Has anyone had as much trouble as we have trying to find a nice apartment in the Barcelona city center?? No one will get back to us when we DO find something we like!! aaargh!!


----------



## xabiaxica (Jun 23, 2009)

Melzy said:


> Has anyone had as much trouble as we have trying to find a nice apartment in the Barcelona city center?? No one will get back to us when we DO find something we like!! aaargh!!


are you trying contact by e-mail?

it's pretty common for agents to not return e.mails, or even phone calls until you are pretty much in front of them 

even then, they're often reluctant to make viewing appts more than a day in advance - or even for that same day - you'll often be told to 'ring in an hour'


----------



## Melzy (Feb 2, 2013)

*Newbie*

Im new to this forum so Im still trying to get the hang of it.  This thread is for all of Spain, not just Barcelona right? Not really sure how this works, like when replying with quote or post a quick reply?


----------



## Melzy (Feb 2, 2013)

OMG really?!! So we should jsut book a hotel then go apartment hunting?

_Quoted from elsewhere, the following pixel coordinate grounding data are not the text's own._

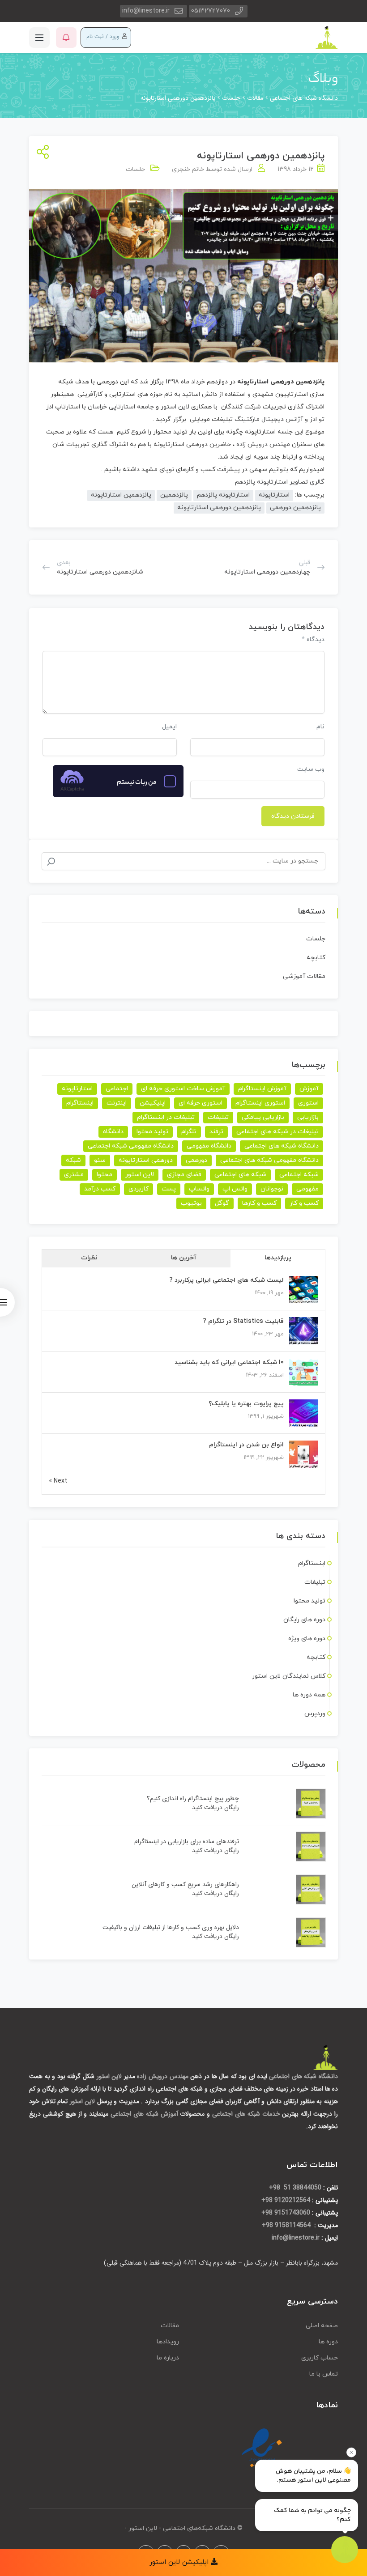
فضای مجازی (184, 1174)
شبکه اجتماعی (299, 1174)
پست (169, 1189)
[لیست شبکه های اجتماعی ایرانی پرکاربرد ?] (303, 1290)
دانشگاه (113, 1131)
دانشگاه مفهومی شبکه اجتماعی (131, 1146)
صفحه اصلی (322, 2325)
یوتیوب (191, 1203)
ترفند (216, 1131)
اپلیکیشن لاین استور (180, 2562)
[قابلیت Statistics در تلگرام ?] (303, 1331)
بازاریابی (308, 1117)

That bites!!


----------



## Melzy (Feb 2, 2013)

I was planning on calling today but realized they probably dont work on Sundays! We have had one person reply to an email because we asked them if anyone worked at Piso LOL


----------



## xabiaxica (Jun 23, 2009)

Melzy said:


> I was planning on calling today but realized they probably dont work on Sundays! We have had one person reply to an email because we asked them if anyone worked at Piso LOL


nope - no-one works on a Sunday!

many offices won't open until at least 10am either - & many will close at about 2ish for siesta & open again for a few hours in the evening at say 4:30/5pm


----------



## elisa31bcn (Jan 23, 2013)

I live in the center of Barcelona, and have a friend who just returned from Paris looking in the area. There are quite a number of flats available, and the prices now are lower than in recent years. But you have to call, and make appts. to see the flats in person. It's impossible to do long distance. Best thing is to come, get a pension, or hostel, and then look. You need to see the flat anyway before a commitment.


----------



## brocher (Mar 21, 2011)

Agree with others, emails are rarely responded to!

Go visit, phone numbers you see on website or on rental signs outside available flats. 

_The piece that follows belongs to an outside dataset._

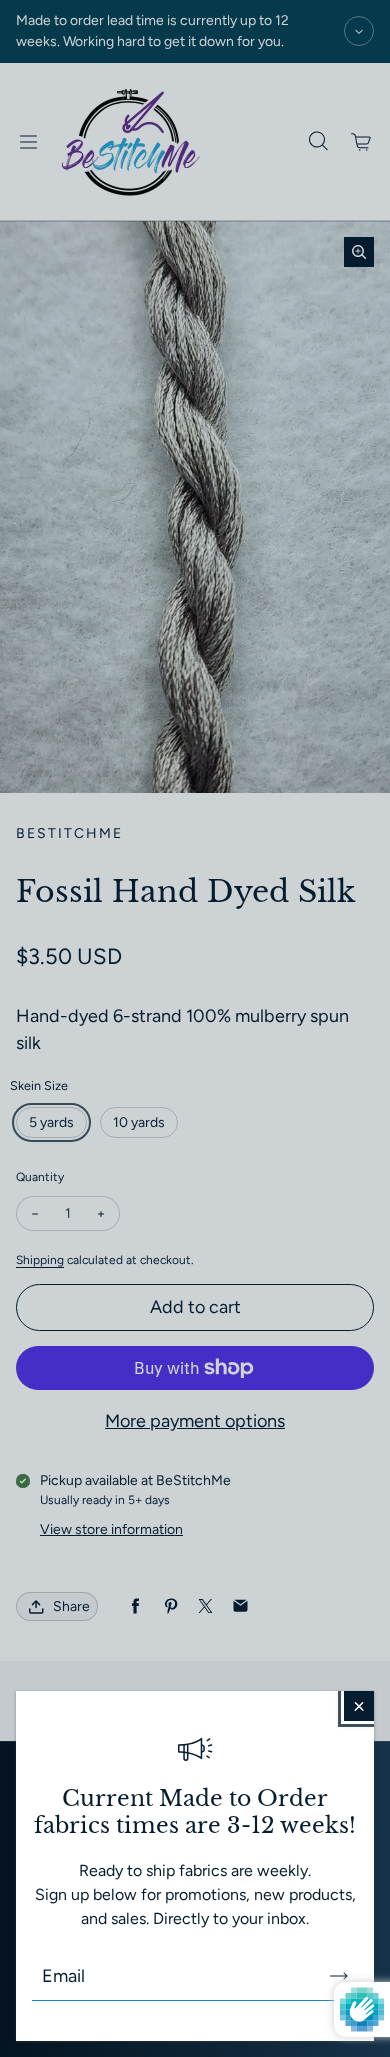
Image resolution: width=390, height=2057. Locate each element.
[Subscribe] (339, 1976)
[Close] (359, 1706)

We found the standard method was - yes, you can see flat,will phone you tomorrow morning (which actually means around noon) - yes you can definitely view this afternoon, I will call you this afternoon (this call will come about 4 or 5pm after siesta) and you will arrange to meet at 7pm. Another phone call from the agent will confirm they are running late but on their way!!!

You do usually get to view pretty quickly - it just needs many phone calls to arrange! And when you find somewhere, you can usually be signed up and moved in almost immediately - so you need to have ready access to your deposit and rental money.


----------



## Pesky Wesky (May 10, 2009)

brocher said:


> Agree with others, emails are rarely responded to!
> 
> Go visit, phone numbers you see on website or on rental signs outside available flats.
> 
> ...


Yes, morning, afternoon and evening are different in the UK to Spain. Morning is until around 14:00 (the use of the 24 hour clock is extensive too), and afternoon is until around 20:00. This can seriously throw you when you're arranging meetings at first.


----------



## Melzy (Feb 2, 2013)

elisa31bcn said:


> I live in the center of Barcelona, and have a friend who just returned from Paris looking in the area. There are quite a number of flats available, and the prices now are lower than in recent years. But you have to call, and make appts. to see the flats in person. It's impossible to do long distance. Best thing is to come, get a pension, or hostel, and then look. You need to see the flat anyway before a commitment.


Yeah, we have decided to do that. Going to book a hotel once we get there and go from there...we actually got a couple people from Piso and Homeaway to respond!


----------



## Melzy (Feb 2, 2013)

Thanks guys! Very helpful! I just want to get into an apartment as soon as possible and start enjoying Barcelona!! ;-)


----------